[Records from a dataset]
┄┄┄┄┄┄┄┄┄┄

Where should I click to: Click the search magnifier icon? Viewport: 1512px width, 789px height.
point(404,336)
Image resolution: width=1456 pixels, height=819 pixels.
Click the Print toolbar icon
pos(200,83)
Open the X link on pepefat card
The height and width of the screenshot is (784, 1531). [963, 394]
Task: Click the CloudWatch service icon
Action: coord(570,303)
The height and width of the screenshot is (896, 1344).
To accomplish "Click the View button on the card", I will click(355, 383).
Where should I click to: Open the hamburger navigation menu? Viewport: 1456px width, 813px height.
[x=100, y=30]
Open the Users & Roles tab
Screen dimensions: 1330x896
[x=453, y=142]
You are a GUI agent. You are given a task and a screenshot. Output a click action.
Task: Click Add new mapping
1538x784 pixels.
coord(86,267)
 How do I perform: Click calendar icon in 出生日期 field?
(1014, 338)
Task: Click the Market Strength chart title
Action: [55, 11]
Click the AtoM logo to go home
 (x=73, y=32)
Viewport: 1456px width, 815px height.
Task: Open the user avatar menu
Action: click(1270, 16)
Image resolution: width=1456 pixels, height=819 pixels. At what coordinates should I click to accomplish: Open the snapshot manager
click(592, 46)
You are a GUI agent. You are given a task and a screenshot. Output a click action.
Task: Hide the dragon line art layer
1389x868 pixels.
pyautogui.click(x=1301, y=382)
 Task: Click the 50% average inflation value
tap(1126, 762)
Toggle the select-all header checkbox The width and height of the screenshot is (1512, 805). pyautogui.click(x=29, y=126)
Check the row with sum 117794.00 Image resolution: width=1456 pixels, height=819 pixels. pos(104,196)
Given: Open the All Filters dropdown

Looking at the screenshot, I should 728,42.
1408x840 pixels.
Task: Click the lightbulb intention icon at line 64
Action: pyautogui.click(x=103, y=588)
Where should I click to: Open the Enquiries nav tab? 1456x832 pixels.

┄┄┄┄┄┄┄┄┄┄

With the line containing "Task: Hide the dragon line art layer" as the start and the last line of the entries as the end, print that whole span exactly.

__OUTPUT FOR THIS EXERCISE__
Task: Hide the dragon line art layer
1389x868 pixels.
pyautogui.click(x=1301, y=382)
 Task: Click the 50% average inflation value
tap(1126, 762)
Toggle the select-all header checkbox The width and height of the screenshot is (1512, 805). pyautogui.click(x=29, y=126)
Check the row with sum 117794.00 Image resolution: width=1456 pixels, height=819 pixels. pos(104,196)
Given: Open the All Filters dropdown

Looking at the screenshot, I should 728,42.
1408x840 pixels.
Task: Click the lightbulb intention icon at line 64
Action: pyautogui.click(x=103, y=588)
Where should I click to: Open the Enquiries nav tab? 1456x832 pixels.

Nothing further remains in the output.